The Colorado case involves alleged credit card fraud of $80 million through use of 700 straw buyers.
This is all related to a scam under investigation since October, 2007 by people from the Former Soviet Union who came here on visas. The complaint alleges a criminal enterprise is behind their actions. It alleges they formed phony businesses, got credit cards and loans and didn't pay them back. It was a "bust out scheme."
Back to Gonzalez, how did he allegedly pull it off?
According to the indictment, Gonazalez and his two Russian coconspirators would hack into corporate computer networks and secretly place "malware," or malicious software, that would allow them backdoor access to the networks later to steal data.
As to his other cases: The DOJ press release today says:
Gonzalez is currently in federal custody. In May 2008, the U.S. Attorney’s Office for the Eastern District of New York charged Gonzalez for his alleged role in the hacking of a computer network run by a national restaurant chain. Trial on those charges is scheduled to begin in Long Island, N.Y., in September 2009.
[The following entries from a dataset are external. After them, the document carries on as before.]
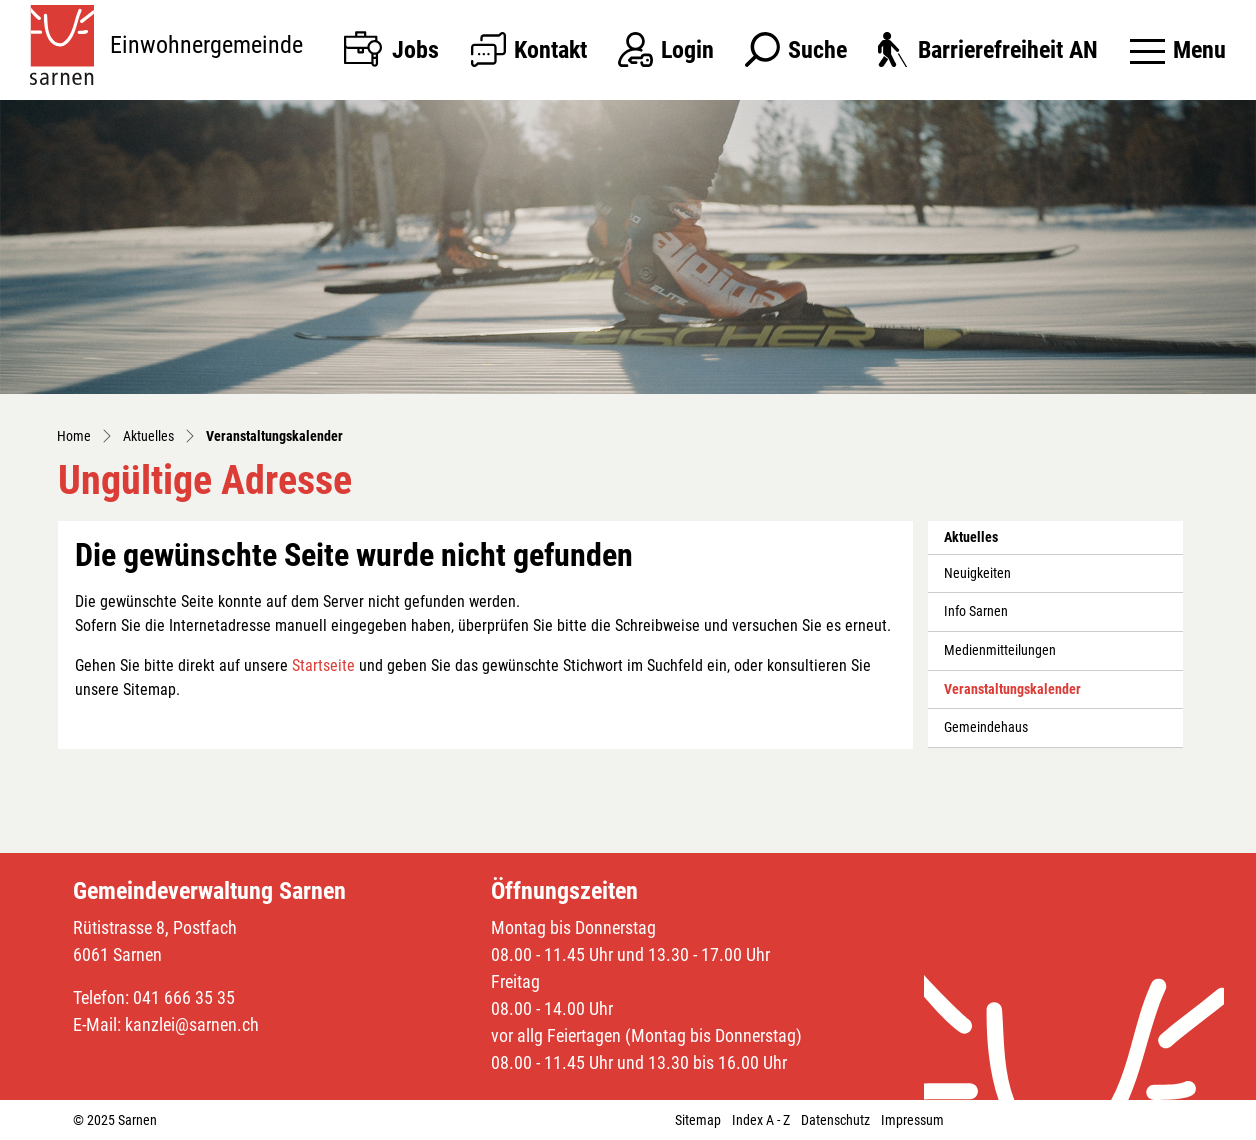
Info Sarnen (976, 611)
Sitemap (698, 1120)
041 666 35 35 (184, 997)
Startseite (323, 665)
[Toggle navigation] (1178, 50)
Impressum (912, 1120)
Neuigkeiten (977, 573)
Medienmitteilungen (1000, 650)
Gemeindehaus (986, 727)
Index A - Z (761, 1120)
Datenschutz (835, 1120)
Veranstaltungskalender (1012, 695)
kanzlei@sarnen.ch (192, 1024)
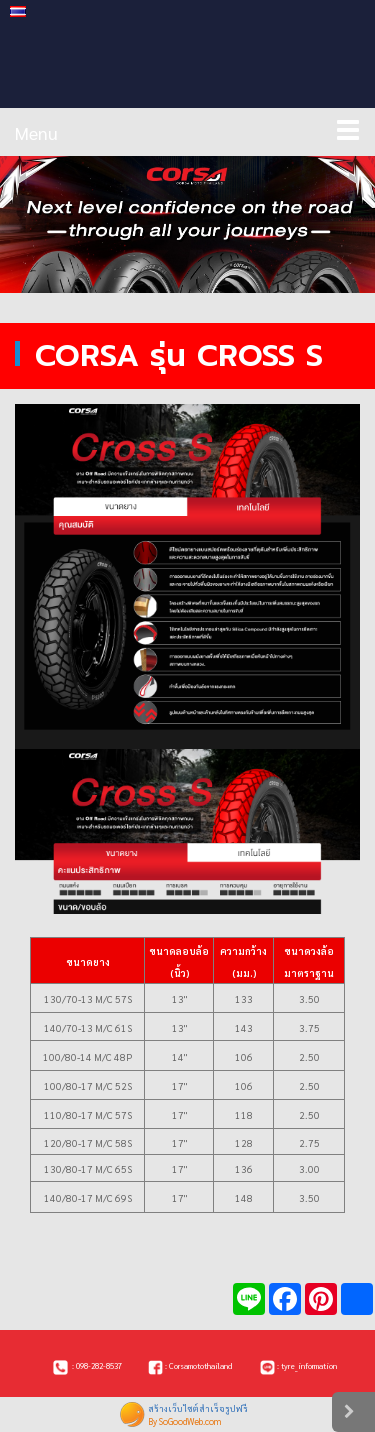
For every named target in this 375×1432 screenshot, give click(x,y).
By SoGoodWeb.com (184, 1421)
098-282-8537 (99, 1365)
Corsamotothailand (200, 1365)
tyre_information (309, 1365)
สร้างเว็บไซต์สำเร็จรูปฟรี (198, 1408)
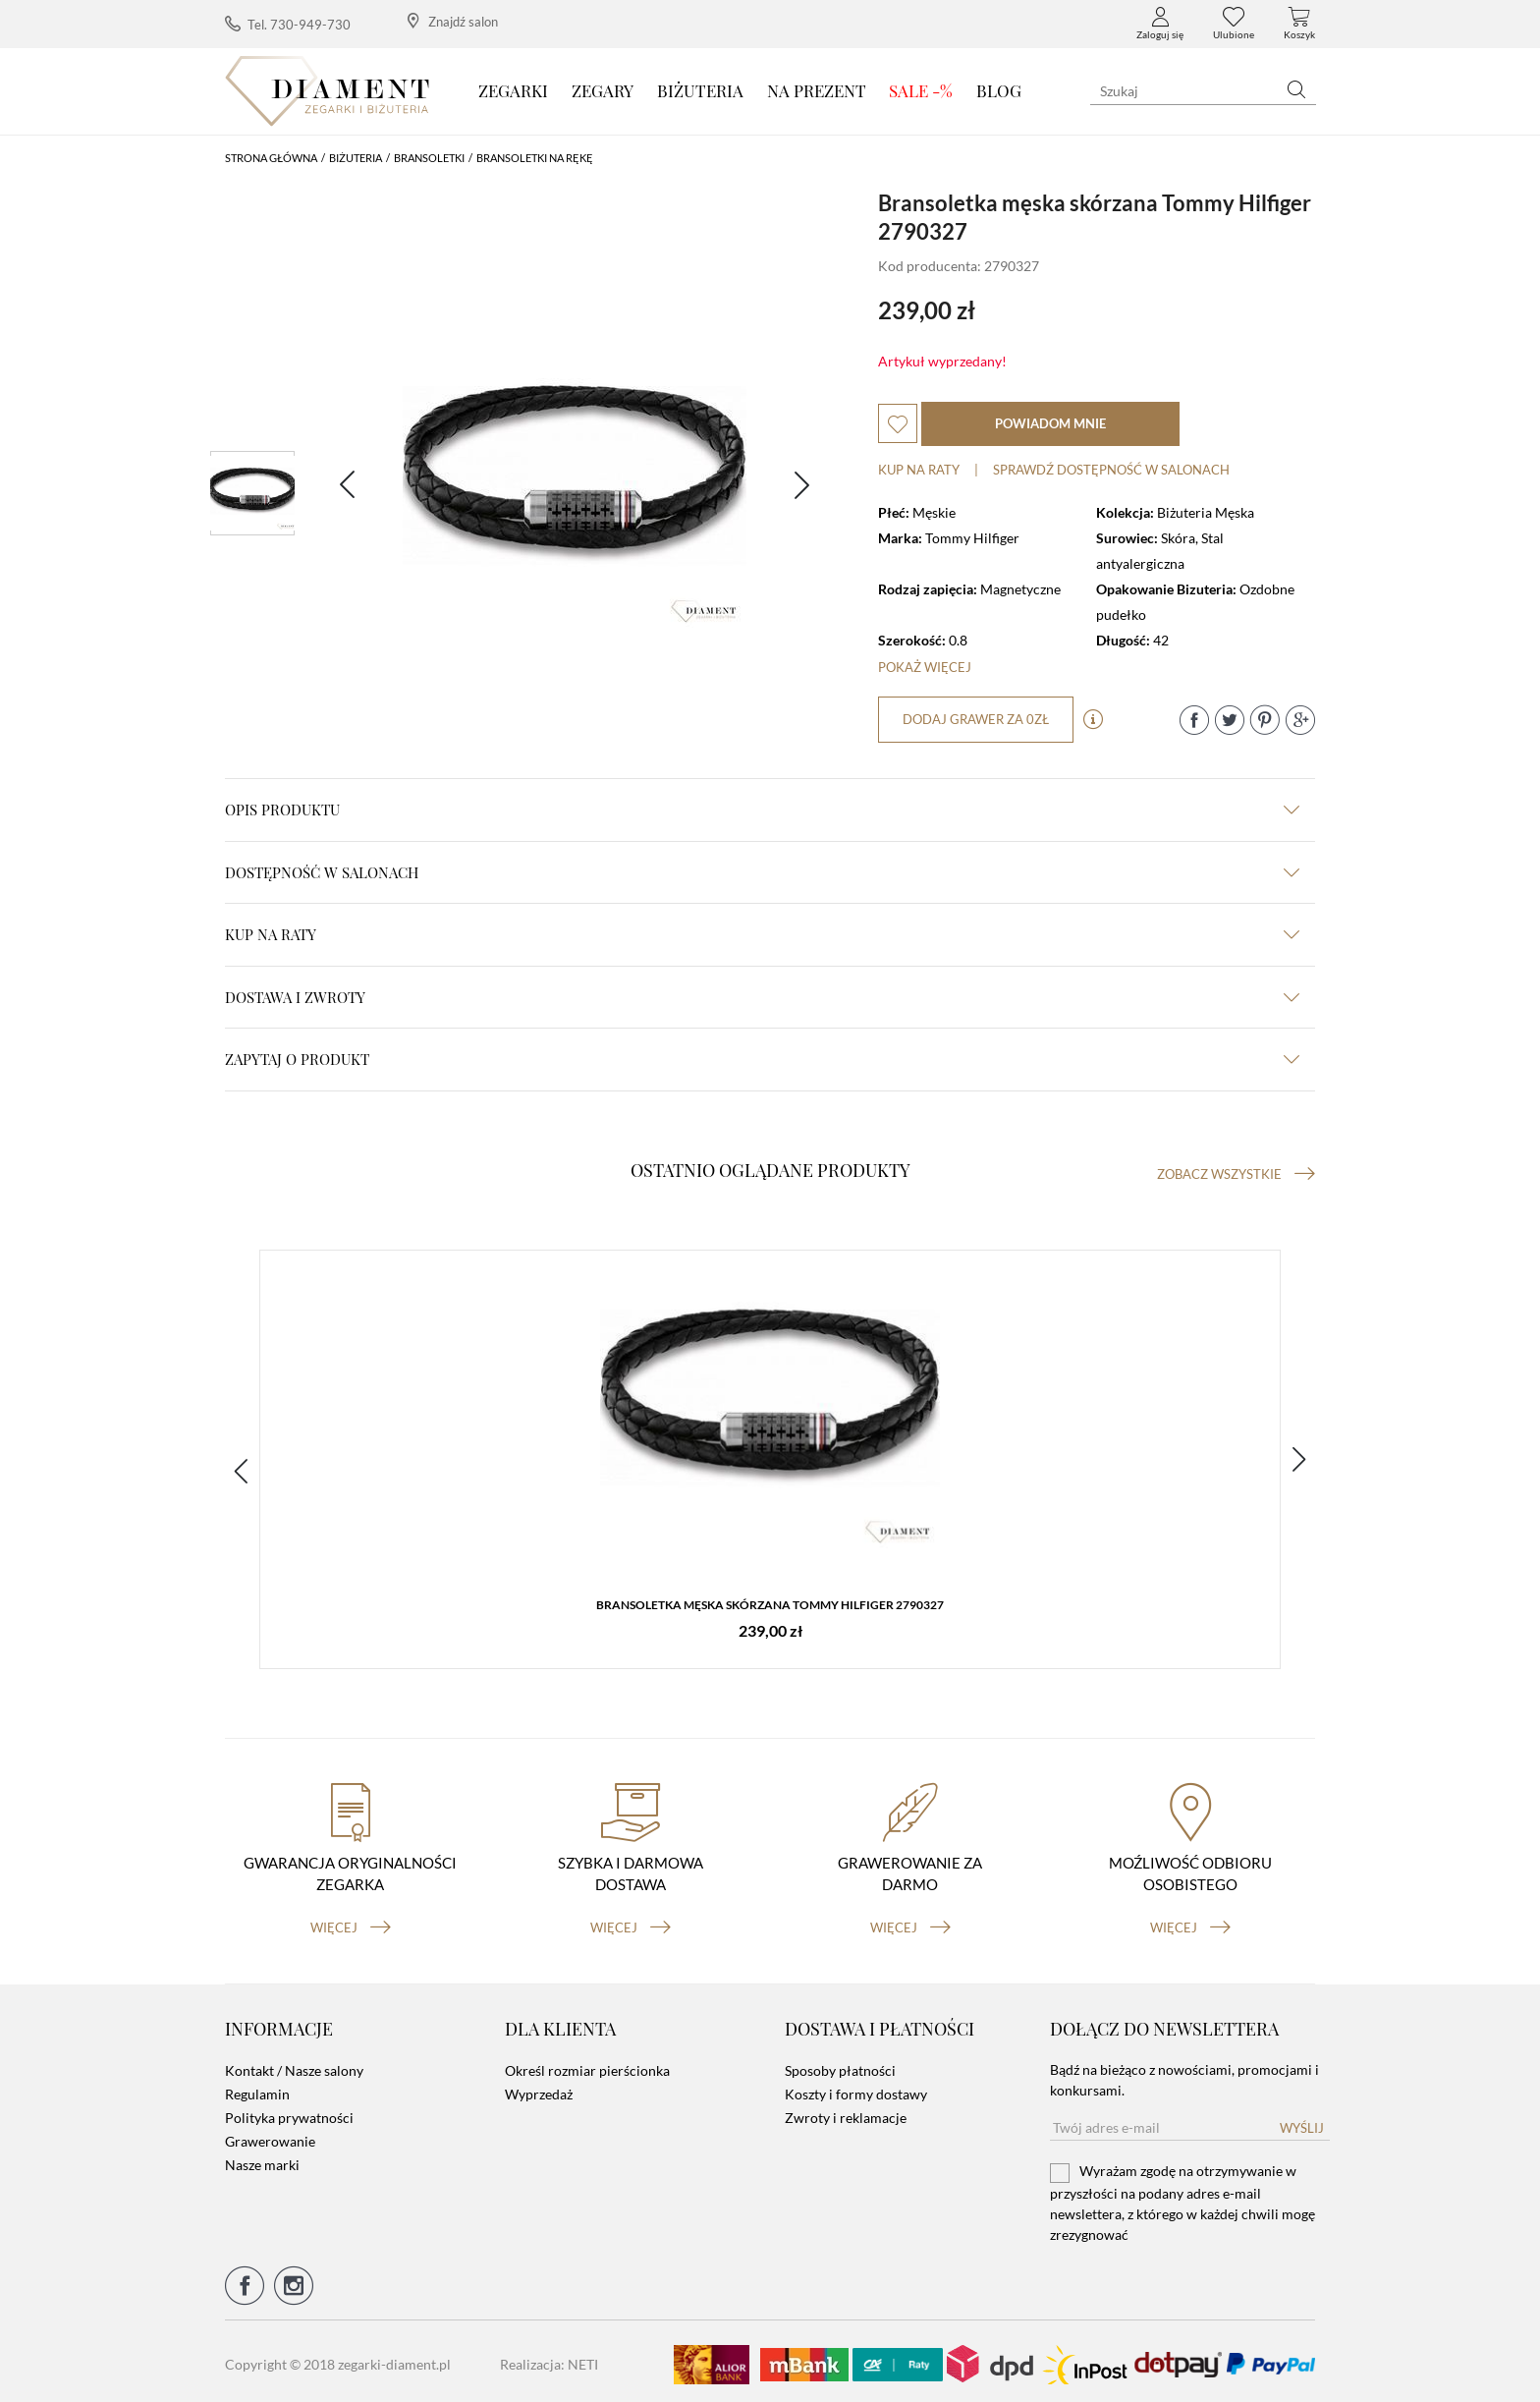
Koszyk (1299, 23)
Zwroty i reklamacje (846, 2111)
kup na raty (762, 934)
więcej (350, 1920)
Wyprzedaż (539, 2088)
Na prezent (816, 90)
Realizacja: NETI (549, 2358)
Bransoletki (429, 157)
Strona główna (271, 157)
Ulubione (1233, 23)
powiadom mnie (1050, 423)
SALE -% (921, 90)
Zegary (602, 90)
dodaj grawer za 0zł (977, 719)
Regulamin (257, 2088)
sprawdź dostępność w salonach (1111, 469)
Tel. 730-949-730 (288, 24)
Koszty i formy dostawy (856, 2088)
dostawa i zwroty (762, 997)
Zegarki (513, 90)
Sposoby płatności (840, 2064)
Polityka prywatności (289, 2111)
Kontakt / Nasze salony (294, 2064)
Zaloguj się (1159, 23)
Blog (998, 90)
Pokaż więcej (924, 667)
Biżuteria (700, 90)
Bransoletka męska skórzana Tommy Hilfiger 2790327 (770, 1606)
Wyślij (1302, 2122)
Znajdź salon (453, 21)
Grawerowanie (270, 2135)
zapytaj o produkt (762, 1059)
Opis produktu (762, 809)
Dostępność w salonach (762, 872)
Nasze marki (262, 2159)
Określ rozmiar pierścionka (587, 2064)
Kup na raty (919, 469)
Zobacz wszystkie (1236, 1174)
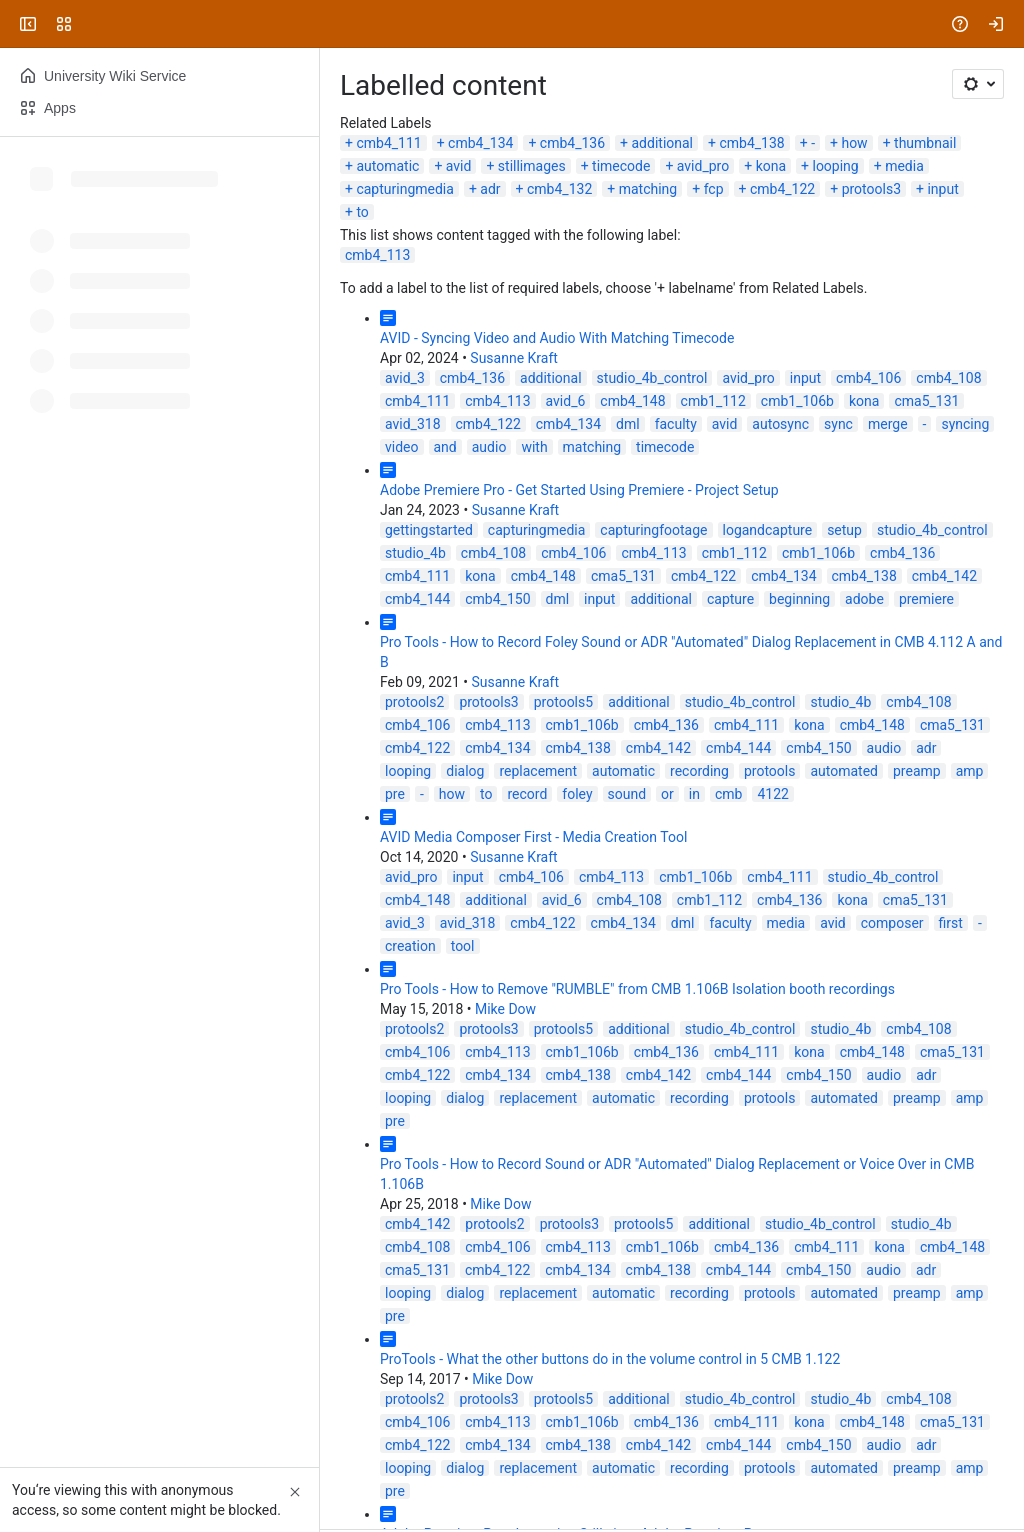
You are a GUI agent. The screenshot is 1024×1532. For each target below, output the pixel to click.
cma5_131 (926, 401)
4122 (772, 794)
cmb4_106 (868, 378)
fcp (714, 189)
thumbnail (925, 143)
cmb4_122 (782, 189)
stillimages (532, 166)
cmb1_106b (797, 401)
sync (838, 424)
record (527, 794)
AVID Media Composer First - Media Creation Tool (533, 837)
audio (489, 447)
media (904, 166)
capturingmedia (404, 189)
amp (970, 771)
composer (892, 923)
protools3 (871, 189)
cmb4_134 (480, 143)
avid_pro (703, 166)
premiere (926, 599)
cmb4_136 (572, 143)
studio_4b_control (652, 378)
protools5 (563, 702)
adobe (864, 599)
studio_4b (415, 553)
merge (888, 424)
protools (770, 771)
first (951, 923)
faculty (676, 424)
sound (627, 794)
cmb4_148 (632, 401)
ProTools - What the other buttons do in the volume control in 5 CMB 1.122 (610, 1359)
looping (835, 166)
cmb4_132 (559, 189)
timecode (621, 166)
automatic (387, 166)
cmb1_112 (713, 401)
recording (699, 771)
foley (577, 794)
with (534, 447)
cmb (728, 794)
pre (395, 794)
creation (410, 946)
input (942, 189)
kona (771, 166)
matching (648, 189)
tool (463, 946)
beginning (799, 599)
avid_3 (405, 378)
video (402, 447)
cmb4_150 (497, 599)
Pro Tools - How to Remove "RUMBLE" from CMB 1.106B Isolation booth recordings (637, 989)
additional (662, 143)
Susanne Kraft (514, 358)
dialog (465, 771)
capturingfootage (653, 530)
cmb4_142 (944, 576)
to (362, 212)
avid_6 (566, 401)
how (854, 143)
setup (844, 530)
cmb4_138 (751, 143)
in (694, 794)
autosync (780, 424)
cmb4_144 (417, 599)
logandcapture (768, 530)
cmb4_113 (377, 255)
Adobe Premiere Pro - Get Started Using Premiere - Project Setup (579, 490)
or (667, 794)
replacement (538, 771)
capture (730, 599)
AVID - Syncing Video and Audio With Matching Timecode (557, 338)
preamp (917, 771)
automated (844, 771)
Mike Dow (505, 1009)
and (445, 447)
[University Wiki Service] (92, 24)
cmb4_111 (388, 143)
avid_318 (413, 424)
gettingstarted (429, 530)
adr (490, 189)
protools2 (414, 702)
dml (628, 424)
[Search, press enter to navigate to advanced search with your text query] (508, 24)
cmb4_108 (948, 378)
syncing (965, 424)
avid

In August of 2008, the Justice Department announced an additional series of indictments against Gonzalez and others for a number of retail hacks affecting eight major retailers and involving the theft of data related to 40 million credit cards. Those charges were filed in the District of Massachusetts. Gonzalez is scheduled for trial on those charges in 2010.
The charges announced today relate to a different pattern of hacking activity that targeted different corporate victims and involved different co-conspirators.
Here's his 2008 indictment in Mass.
I wonder how many people went to jail because of his testimony as an informant.